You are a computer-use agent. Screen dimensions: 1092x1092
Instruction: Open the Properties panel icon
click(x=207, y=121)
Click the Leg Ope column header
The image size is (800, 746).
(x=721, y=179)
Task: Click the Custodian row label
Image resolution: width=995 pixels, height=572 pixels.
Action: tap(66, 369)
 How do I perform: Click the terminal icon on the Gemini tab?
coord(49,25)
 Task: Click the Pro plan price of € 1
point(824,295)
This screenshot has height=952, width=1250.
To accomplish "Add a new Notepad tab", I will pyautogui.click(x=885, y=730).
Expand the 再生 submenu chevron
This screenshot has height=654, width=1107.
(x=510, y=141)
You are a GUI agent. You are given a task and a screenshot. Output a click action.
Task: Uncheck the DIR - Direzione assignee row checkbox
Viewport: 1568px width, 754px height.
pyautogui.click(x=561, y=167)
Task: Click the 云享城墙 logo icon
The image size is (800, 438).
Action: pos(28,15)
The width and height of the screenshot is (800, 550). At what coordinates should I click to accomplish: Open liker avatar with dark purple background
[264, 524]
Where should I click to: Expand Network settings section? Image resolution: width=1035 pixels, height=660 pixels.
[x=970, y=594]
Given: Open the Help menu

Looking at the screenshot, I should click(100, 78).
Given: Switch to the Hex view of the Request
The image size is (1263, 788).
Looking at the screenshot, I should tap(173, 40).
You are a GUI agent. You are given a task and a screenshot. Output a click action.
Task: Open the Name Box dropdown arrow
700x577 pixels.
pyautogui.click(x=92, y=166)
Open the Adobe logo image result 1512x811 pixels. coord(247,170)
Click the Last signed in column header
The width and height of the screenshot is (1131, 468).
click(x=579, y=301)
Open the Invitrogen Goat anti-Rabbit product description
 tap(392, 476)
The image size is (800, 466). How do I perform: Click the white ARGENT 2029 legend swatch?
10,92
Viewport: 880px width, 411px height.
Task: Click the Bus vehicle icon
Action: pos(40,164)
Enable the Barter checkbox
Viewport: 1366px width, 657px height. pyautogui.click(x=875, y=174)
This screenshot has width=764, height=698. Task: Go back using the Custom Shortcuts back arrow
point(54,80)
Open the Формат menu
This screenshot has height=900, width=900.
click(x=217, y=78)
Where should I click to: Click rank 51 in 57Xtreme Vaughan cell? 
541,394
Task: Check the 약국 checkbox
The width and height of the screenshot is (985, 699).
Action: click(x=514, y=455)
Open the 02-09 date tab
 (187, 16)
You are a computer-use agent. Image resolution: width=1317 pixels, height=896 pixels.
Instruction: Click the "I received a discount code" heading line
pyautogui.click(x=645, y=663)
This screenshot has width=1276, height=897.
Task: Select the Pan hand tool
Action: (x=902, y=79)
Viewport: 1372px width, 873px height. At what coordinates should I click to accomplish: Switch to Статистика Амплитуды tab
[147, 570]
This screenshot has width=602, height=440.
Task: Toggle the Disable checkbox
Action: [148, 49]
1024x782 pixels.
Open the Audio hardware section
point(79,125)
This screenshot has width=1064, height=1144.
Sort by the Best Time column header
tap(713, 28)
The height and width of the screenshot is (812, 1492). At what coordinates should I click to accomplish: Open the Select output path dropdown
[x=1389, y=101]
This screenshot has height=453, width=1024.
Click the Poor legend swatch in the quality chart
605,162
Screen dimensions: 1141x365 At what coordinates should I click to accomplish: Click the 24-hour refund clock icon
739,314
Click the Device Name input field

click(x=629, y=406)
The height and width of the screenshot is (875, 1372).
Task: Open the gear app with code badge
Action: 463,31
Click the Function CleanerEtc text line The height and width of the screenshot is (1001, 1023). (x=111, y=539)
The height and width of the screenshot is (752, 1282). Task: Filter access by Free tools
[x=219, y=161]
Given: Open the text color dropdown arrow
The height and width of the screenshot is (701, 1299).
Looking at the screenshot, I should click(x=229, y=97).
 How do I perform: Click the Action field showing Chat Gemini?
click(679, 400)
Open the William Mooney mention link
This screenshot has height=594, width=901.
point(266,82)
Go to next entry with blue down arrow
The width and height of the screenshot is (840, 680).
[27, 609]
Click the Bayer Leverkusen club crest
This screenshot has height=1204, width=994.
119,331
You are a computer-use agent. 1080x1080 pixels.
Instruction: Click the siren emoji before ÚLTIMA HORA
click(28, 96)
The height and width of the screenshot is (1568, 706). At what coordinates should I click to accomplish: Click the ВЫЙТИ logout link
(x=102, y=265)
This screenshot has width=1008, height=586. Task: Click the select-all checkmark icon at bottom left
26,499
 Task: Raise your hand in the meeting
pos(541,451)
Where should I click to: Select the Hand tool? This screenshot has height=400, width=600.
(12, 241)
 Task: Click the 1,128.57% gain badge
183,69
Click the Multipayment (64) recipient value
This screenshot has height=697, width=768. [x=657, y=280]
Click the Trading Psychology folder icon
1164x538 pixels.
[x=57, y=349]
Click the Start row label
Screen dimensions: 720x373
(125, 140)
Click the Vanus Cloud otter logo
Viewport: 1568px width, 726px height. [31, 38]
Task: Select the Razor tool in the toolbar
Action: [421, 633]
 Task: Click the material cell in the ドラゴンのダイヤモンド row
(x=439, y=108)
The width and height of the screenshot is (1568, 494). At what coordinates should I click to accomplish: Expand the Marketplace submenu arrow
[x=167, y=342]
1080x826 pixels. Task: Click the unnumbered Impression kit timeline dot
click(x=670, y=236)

----

→ PROBLEM TO WORK ON
Reproduce each of the entries exactly, omitting none.

→ TASK OUTPUT
You are a computer-use agent. Screen dimensions: 1092x1092
Instruction: Open the Properties panel icon
click(x=207, y=121)
Click the Leg Ope column header
The image size is (800, 746).
(x=721, y=179)
Task: Click the Custodian row label
Image resolution: width=995 pixels, height=572 pixels.
Action: tap(66, 369)
 How do I perform: Click the terminal icon on the Gemini tab?
coord(49,25)
 Task: Click the Pro plan price of € 1
point(824,295)
This screenshot has height=952, width=1250.
To accomplish "Add a new Notepad tab", I will pyautogui.click(x=885, y=730).
Expand the 再生 submenu chevron
This screenshot has height=654, width=1107.
(x=510, y=141)
You are a GUI agent. You are given a task and a screenshot. Output a click action.
Task: Uncheck the DIR - Direzione assignee row checkbox
Viewport: 1568px width, 754px height.
pyautogui.click(x=561, y=167)
Task: Click the 云享城墙 logo icon
The image size is (800, 438).
Action: pos(28,15)
The width and height of the screenshot is (800, 550). At what coordinates should I click to accomplish: Open liker avatar with dark purple background
[264, 524]
Where should I click to: Expand Network settings section? Image resolution: width=1035 pixels, height=660 pixels.
[x=970, y=594]
Given: Open the Help menu

Looking at the screenshot, I should click(100, 78).
Given: Switch to the Hex view of the Request
The image size is (1263, 788).
Looking at the screenshot, I should tap(173, 40).
You are a GUI agent. You are given a task and a screenshot. Output a click action.
Task: Open the Name Box dropdown arrow
700x577 pixels.
pyautogui.click(x=92, y=166)
Open the Adobe logo image result 1512x811 pixels. coord(247,170)
Click the Last signed in column header
The width and height of the screenshot is (1131, 468).
click(x=579, y=301)
Open the Invitrogen Goat anti-Rabbit product description
 tap(392, 476)
The image size is (800, 466). How do I perform: Click the white ARGENT 2029 legend swatch?
10,92
Viewport: 880px width, 411px height.
Task: Click the Bus vehicle icon
Action: pos(40,164)
Enable the Barter checkbox
Viewport: 1366px width, 657px height. pyautogui.click(x=875, y=174)
This screenshot has width=764, height=698. Task: Go back using the Custom Shortcuts back arrow
point(54,80)
Open the Формат menu
This screenshot has height=900, width=900.
click(x=217, y=78)
Where should I click to: Click rank 51 in 57Xtreme Vaughan cell? 
541,394
Task: Check the 약국 checkbox
The width and height of the screenshot is (985, 699).
Action: click(x=514, y=455)
Open the 02-09 date tab
 (187, 16)
You are a computer-use agent. Image resolution: width=1317 pixels, height=896 pixels.
Instruction: Click the "I received a discount code" heading line
pyautogui.click(x=645, y=663)
This screenshot has width=1276, height=897.
Task: Select the Pan hand tool
Action: (x=902, y=79)
Viewport: 1372px width, 873px height. At what coordinates should I click to accomplish: Switch to Статистика Амплитуды tab
[147, 570]
This screenshot has width=602, height=440.
Task: Toggle the Disable checkbox
Action: [148, 49]
1024x782 pixels.
Open the Audio hardware section
point(79,125)
This screenshot has width=1064, height=1144.
Sort by the Best Time column header
tap(713, 28)
The height and width of the screenshot is (812, 1492). At what coordinates should I click to accomplish: Open the Select output path dropdown
[x=1389, y=101]
This screenshot has height=453, width=1024.
Click the Poor legend swatch in the quality chart
605,162
Screen dimensions: 1141x365 At what coordinates should I click to accomplish: Click the 24-hour refund clock icon
739,314
Click the Device Name input field

click(x=629, y=406)
The height and width of the screenshot is (875, 1372).
Task: Open the gear app with code badge
Action: 463,31
Click the Function CleanerEtc text line The height and width of the screenshot is (1001, 1023). (x=111, y=539)
The height and width of the screenshot is (752, 1282). Task: Filter access by Free tools
[x=219, y=161]
Given: Open the text color dropdown arrow
The height and width of the screenshot is (701, 1299).
Looking at the screenshot, I should click(x=229, y=97).
 How do I perform: Click the Action field showing Chat Gemini?
click(679, 400)
Open the William Mooney mention link
This screenshot has height=594, width=901.
point(266,82)
Go to next entry with blue down arrow
The width and height of the screenshot is (840, 680).
[27, 609]
Click the Bayer Leverkusen club crest
This screenshot has height=1204, width=994.
119,331
You are a computer-use agent. 1080x1080 pixels.
Instruction: Click the siren emoji before ÚLTIMA HORA
click(28, 96)
The height and width of the screenshot is (1568, 706). At what coordinates should I click to accomplish: Click the ВЫЙТИ logout link
(x=102, y=265)
This screenshot has width=1008, height=586. Task: Click the select-all checkmark icon at bottom left
26,499
 Task: Raise your hand in the meeting
pos(541,451)
Where should I click to: Select the Hand tool? This screenshot has height=400, width=600.
(12, 241)
 Task: Click the 1,128.57% gain badge
183,69
Click the Multipayment (64) recipient value
This screenshot has height=697, width=768. [x=657, y=280]
Click the Trading Psychology folder icon
1164x538 pixels.
[x=57, y=349]
Click the Start row label
Screen dimensions: 720x373
(125, 140)
Click the Vanus Cloud otter logo
Viewport: 1568px width, 726px height. [31, 38]
Task: Select the Razor tool in the toolbar
Action: [421, 633]
 Task: Click the material cell in the ドラゴンのダイヤモンド row
(x=439, y=108)
The width and height of the screenshot is (1568, 494). At what coordinates should I click to accomplish: Expand the Marketplace submenu arrow
[x=167, y=342]
1080x826 pixels. Task: Click the unnumbered Impression kit timeline dot
click(x=670, y=236)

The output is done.